No regresso ao bairro e com a casa vazia, a pobreza que já existia, acentuou-se: “[Nessa noite] dormimos no chão, continuamos a dormir no chão”. Atualmente sem fogão, máquina de lavar, cobertores, roupas, mesa, cadeiras, televisão ou toalhas, as duas continuam à espera de uma solução pela qual garantem que nem a CMA, nem a Segurança Social se encarregam, descartando a responsabilidade de entidade para entidade. De acordo com os seus relatos, caso sejam obrigadas a sair da casa onde estão e a encontrar uma nova habitação por sua conta, os rendimentos que têm disponíveis – tendo em conta o contexto de inflação atual, assim como todo o conjunto de despesas básicas mensais, onde se incluem os cuidados médicos para ambas -, são insuficientes.

Dormimos no chão, continuamos a dormir no chão

Relato de uma mulher visada

Os testemunhos que analisámos são consistentes quanto à pouca compreensão e sensibilidade que a CMA tem dispensado às famílias visadas. A súbita rapidez que impõem às pessoas para desimpedirem as casas onde habitam, tem criado situações evitáveis de medo e ansiedade para os moradores. A postura adotada pela CMA, como se não houvesse tempo a perder, não é cuidadosa nem ponderada, e reflete um distanciamento e desrespeito pelos direitos humanos destas famílias”, evidencia Pedro A. Neto.

“A postura adotada pela CMA, como se não houvesse tempo a perder, não é cuidadosa nem ponderada, e reflete um distanciamento e desrespeito pelos direitos humanos destas famílias”

Pedro A. Neto

Outra preocupação relevada nos testemunhos a que a Amnistia Internacional – Portugal teve acesso foi a falta de compreensão pelo tempo que a conclusão de um processo de regularização e a emissão de toda a documentação pode levar. “Se dependesse de nós, a gente já conseguiria [a documentação em falta para alguns membros da família]. Uma pessoa fica sem saber o que fazer. […] Estou a tratar de tudo, mas uma coisa de cada vez”, refere uma das moradoras que partilhou o seu testemunho, revelando a frustração da dificuldade de tratar de todas as burocracias exigidas. Pelos diversos testemunhos de moradores, a Amnistia Internacional deteta um padrão de atuação por parte da CMA que exclui famílias do processo de realojamento e se escuda em questões burocráticas, erros processuais, entre outras razões, que não justificam o facto de a CMA não atender à situação de emergência humanitária que afirma existir no local e ao que a própria CMA, publicamente e em diversas ocasiões, afirmou que haveria solução [adequada] para todas as pessoas.

 

Casas já demolidas no Bairro do Segundo Torrão, 30 de setembro de 2022. Créditos: Amnistia Internacional – Portugal

 

Os relatos mencionam também alguma falta de agilidade por parte da CMA na gestão de questões pendentes de regularização de algumas famílias, nomeadamente referentes às Finanças e Segurança Social, com uma moradora a afirmar que teve de enviar pelo menos duas vezes a documentação pedida porque a CMA insistia não ter recebido o seu envio de informação, tendo, no entanto, esta entidade conferido posteriormente a situação e pedido desculpa pelo sucedido à moradora em causa.
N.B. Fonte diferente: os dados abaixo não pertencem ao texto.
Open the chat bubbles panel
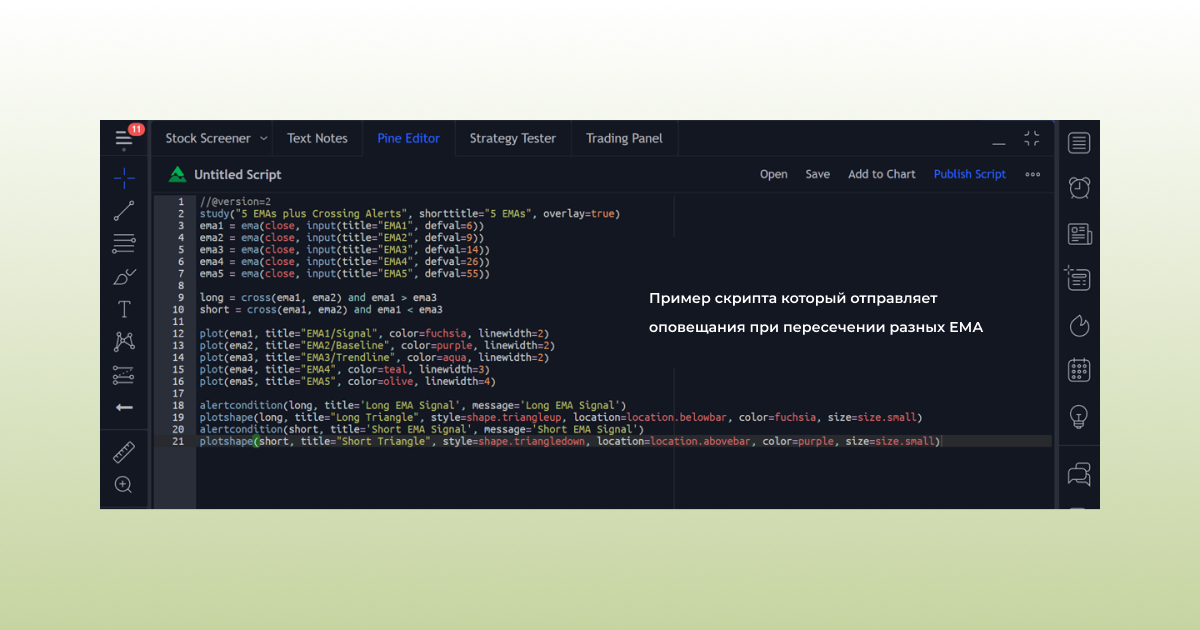coord(1079,473)
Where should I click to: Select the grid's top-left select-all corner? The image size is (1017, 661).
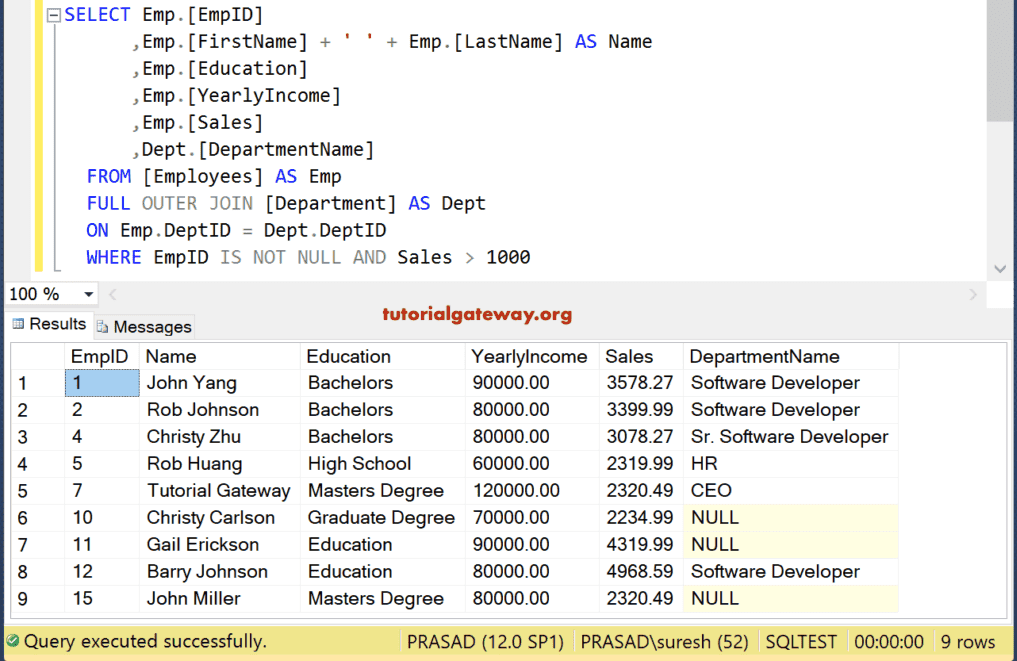[x=38, y=356]
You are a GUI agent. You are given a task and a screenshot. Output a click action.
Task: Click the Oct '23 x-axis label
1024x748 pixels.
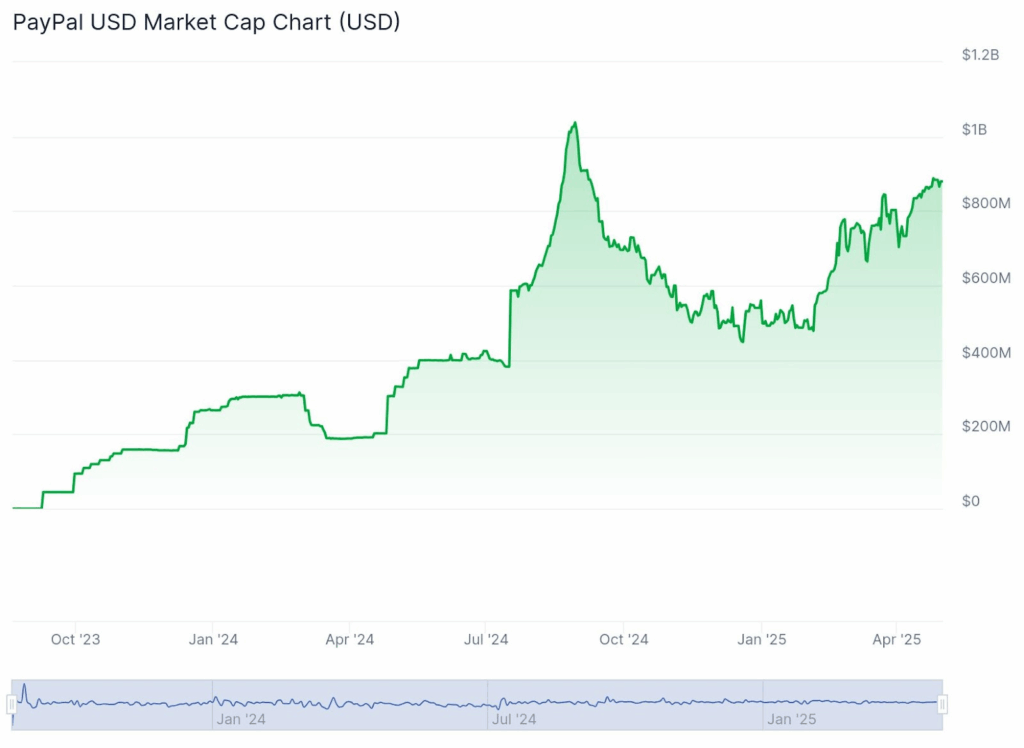76,639
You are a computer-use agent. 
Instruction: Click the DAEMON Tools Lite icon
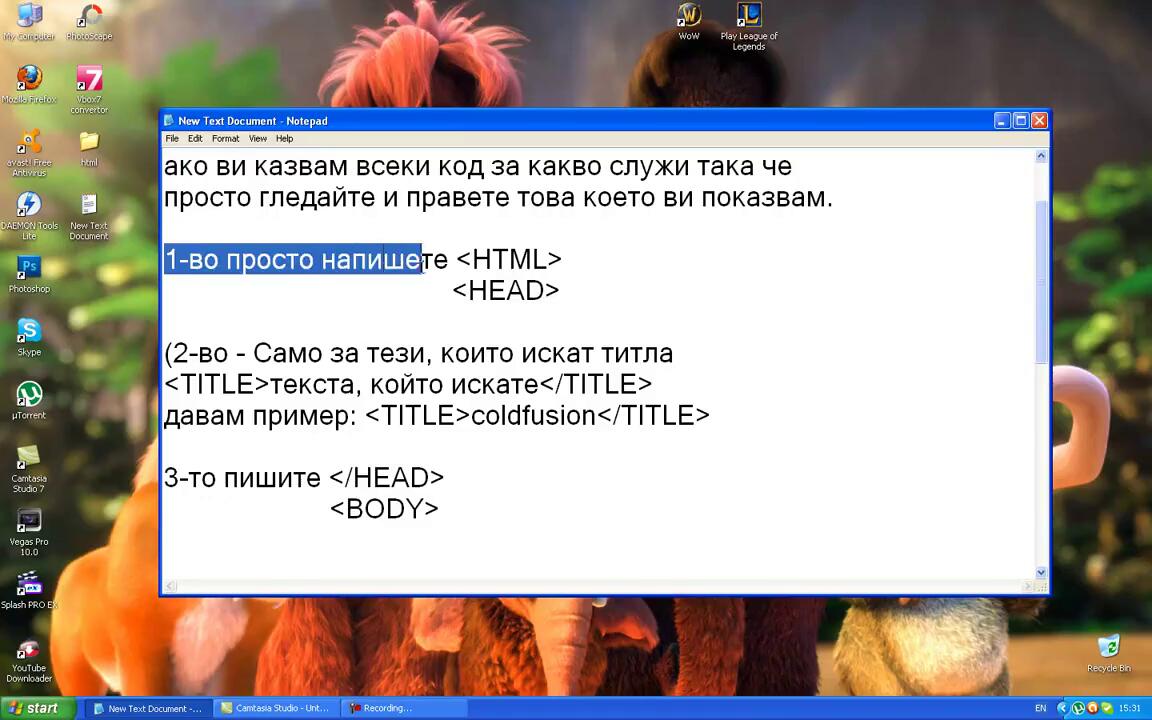29,205
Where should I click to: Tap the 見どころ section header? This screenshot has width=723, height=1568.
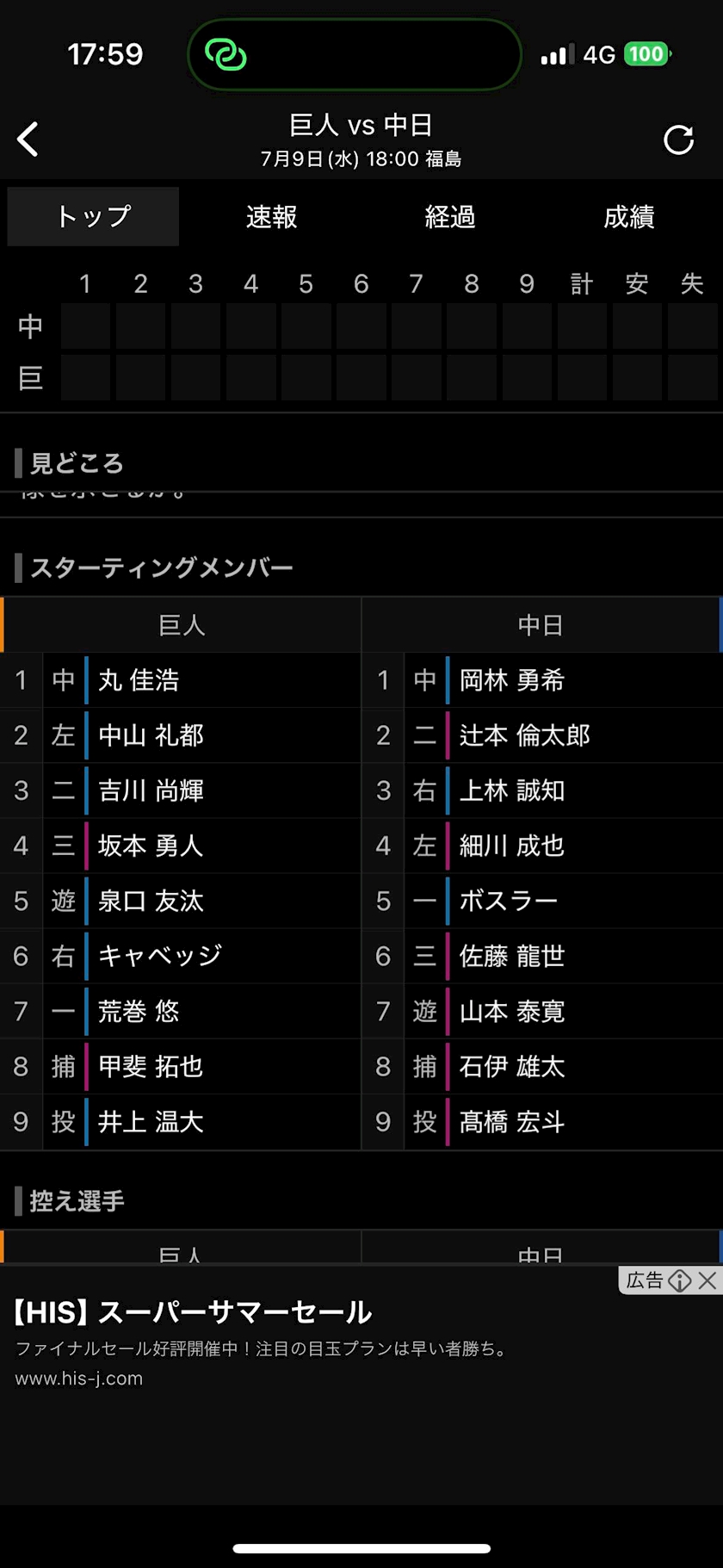[x=77, y=463]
Tendo em conta as inquietações partilhadas, a Amnistia Internacional renova o seu apelo para que o processo de realojamento das famílias visadas no Bairro do Segundo Torrão seja fundamentado num diálogo franco e esclarecedor da CMA para com a comunidade. A organização pede ainda à CMA que não se escuse estritamente na lei e burocracia para não dar atenção devida às famílias que ficam em situação de enorme vulnerabilidade humanitária. Por último, reitera a necessidade de os moradores serem informados de cada etapa do processo de forma atempada e clara e que, em nenhum momento, sejam obrigados a partir sem uma solução que respeite os seus direitos humanos, a sua dignidade e a sua vida. Ninguém deve ser coagido a aceitar uma proposta apenas por receio de represálias que possam surgir após rejeição da mesma.